QUESTIONS:
- 1) Copy the stretch of the statin review abstract from "Background: Statins were" through "in sensitivity analyses.".
- 2) Answer these questions from the statin review abstract:
(a) In what group of people were statins first used to improve cardiovascular outcomes?
(b) Up to what date were MEDLINE and EMBASE searched?
(c) What observed 10-year risk was used to define low risk?

EXTRACTED TEXT:
Background: Statins were initially used to improve cardiovascular outcomes in people with established coronary artery disease, but recently their use has become more common in people at low cardiovascular risk. We did a systematic review of randomized trials to assess the efficacy and harms of statins in these individuals.
Methods: We searched MEDLINE and EMBASE (to Jan. 28, 2011), registries of health technology assessments and clinical trials, and reference lists of relevant reviews. We included trials that randomly assigned participants at low cardiovascular risk to receive a statin versus a placebo or no statin. We defined low risk as an observed 10-year risk of less than 20% for cardiovascular-related death or nonfatal myocardial infarction, but we explored other definitions in sensitivity analyses.

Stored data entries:
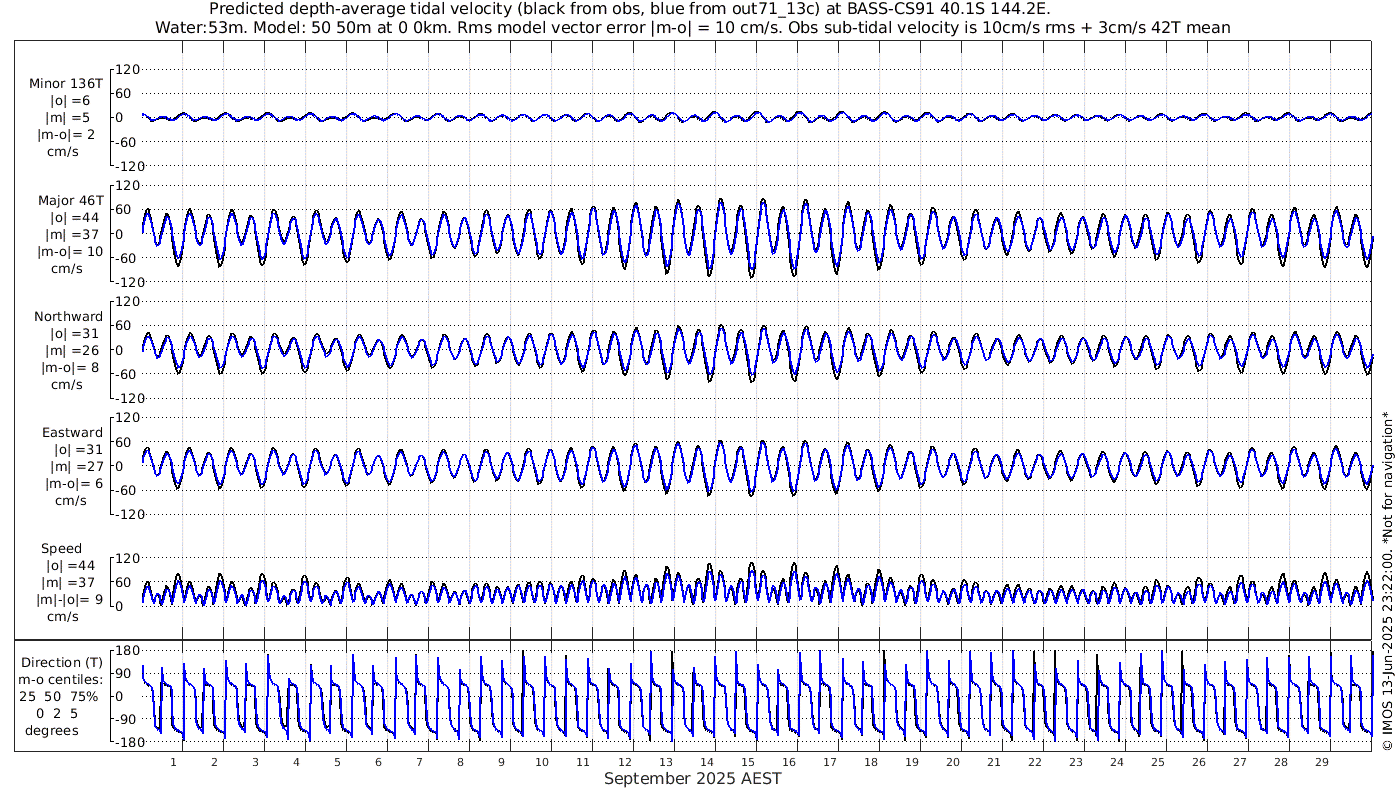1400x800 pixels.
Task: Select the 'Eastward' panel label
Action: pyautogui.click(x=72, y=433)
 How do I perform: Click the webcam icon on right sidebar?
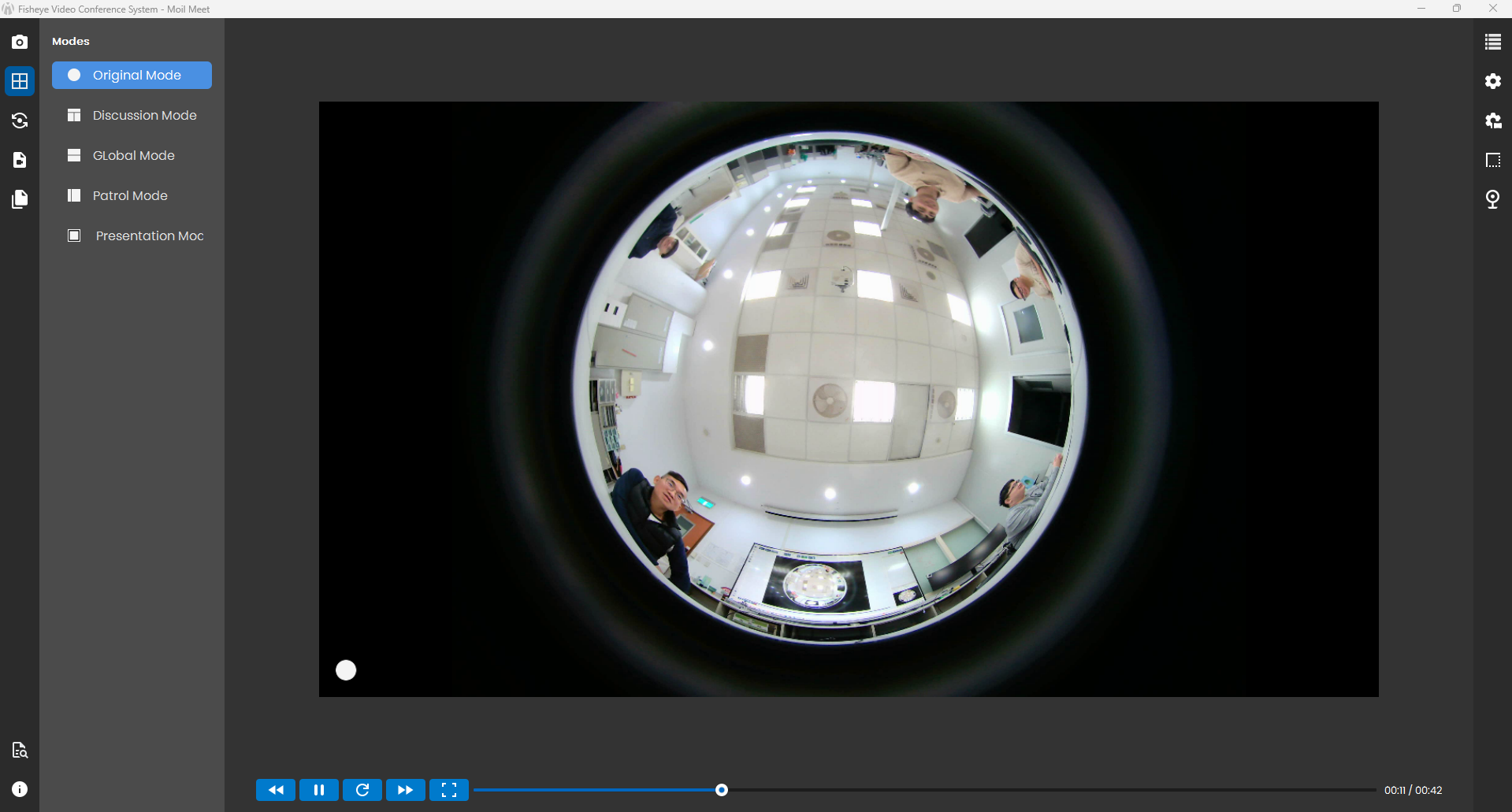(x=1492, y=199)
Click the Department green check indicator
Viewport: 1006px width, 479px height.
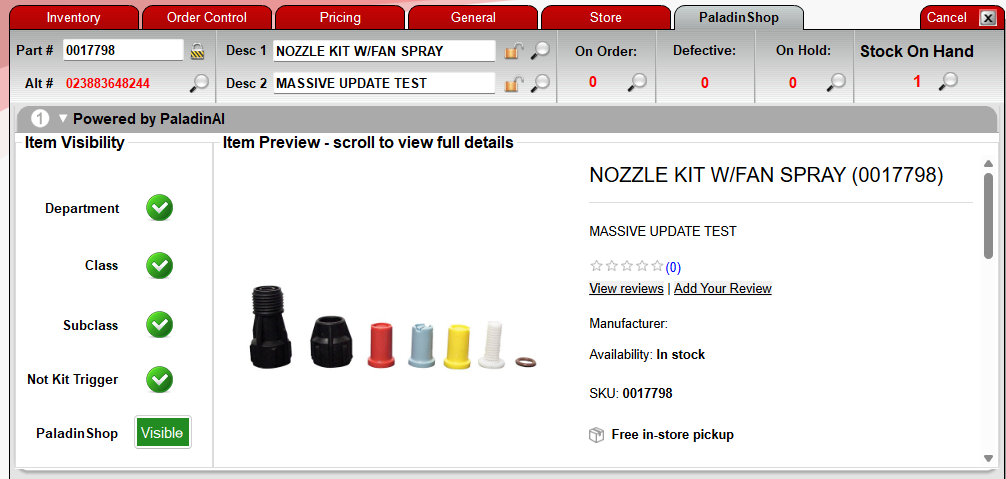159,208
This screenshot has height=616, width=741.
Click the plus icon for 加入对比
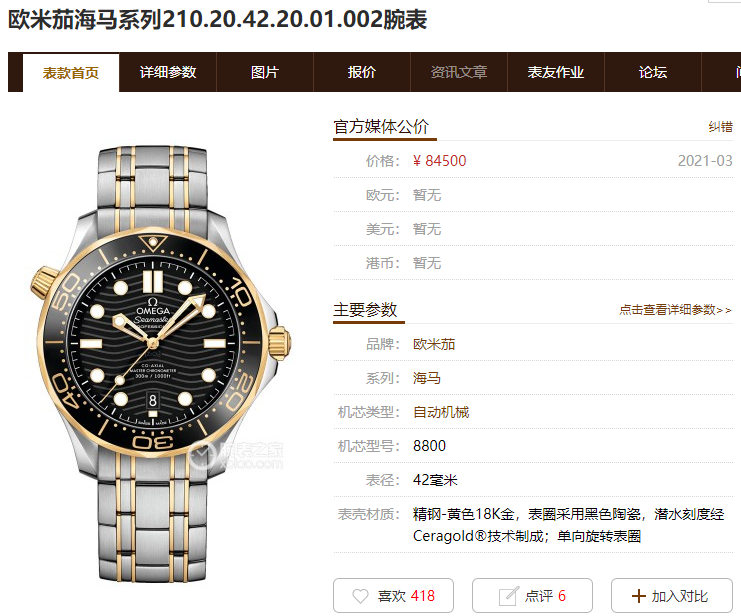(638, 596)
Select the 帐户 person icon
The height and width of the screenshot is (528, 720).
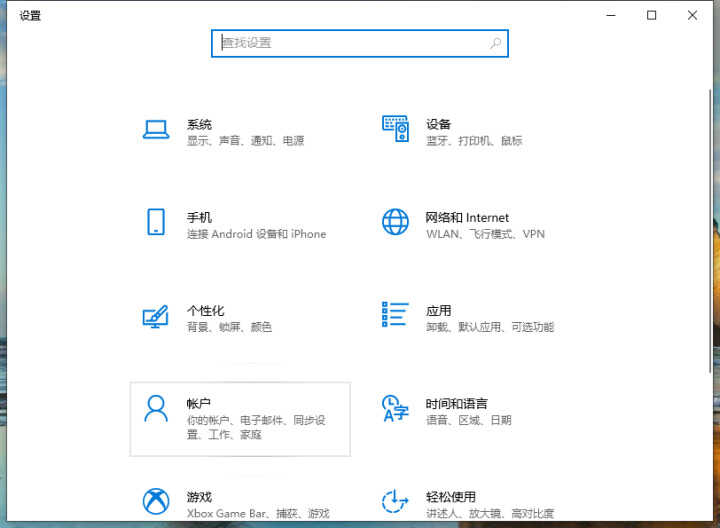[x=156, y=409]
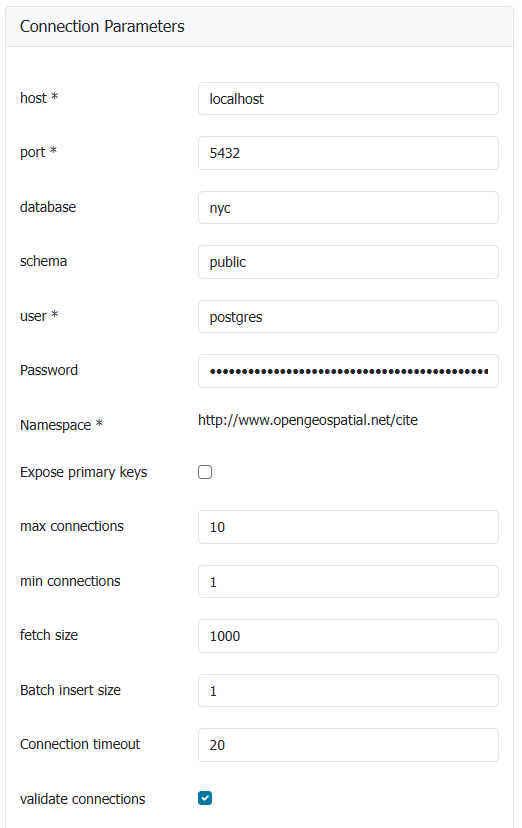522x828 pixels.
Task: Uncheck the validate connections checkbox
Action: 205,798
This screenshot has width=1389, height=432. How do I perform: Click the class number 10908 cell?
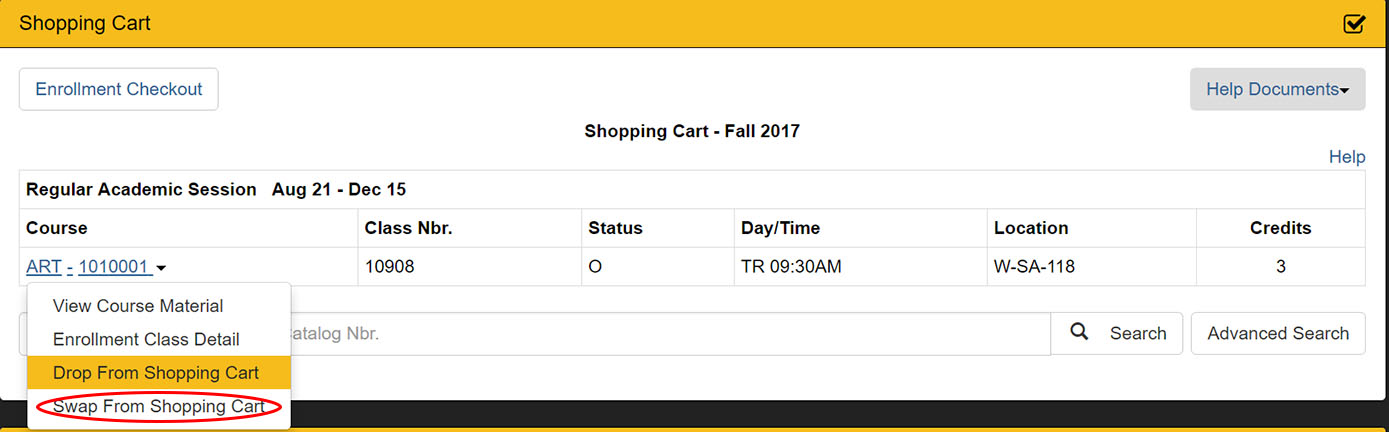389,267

TASK-BY-TASK SOLUTIONS:
- 1)
Background: Statins were initially used to improve cardiovascular outcomes in people with established coronary artery disease, but recently their use has become more common in people at low cardiovascular risk. We did a systematic review of randomized trials to assess the efficacy and harms of statins in these individuals.
Methods: We searched MEDLINE and EMBASE (to Jan. 28, 2011), registries of health technology assessments and clinical trials, and reference lists of relevant reviews. We included trials that randomly assigned participants at low cardiovascular risk to receive a statin versus a placebo or no statin. We defined low risk as an observed 10-year risk of less than 20% for cardiovascular-related death or nonfatal myocardial infarction, but we explored other definitions in sensitivity analyses.

- 2)
(a) People with established coronary artery disease.
(b) Jan. 28, 2011.
(c) A risk of less than 20% for cardiovascular-related death or nonfatal myocardial infarction.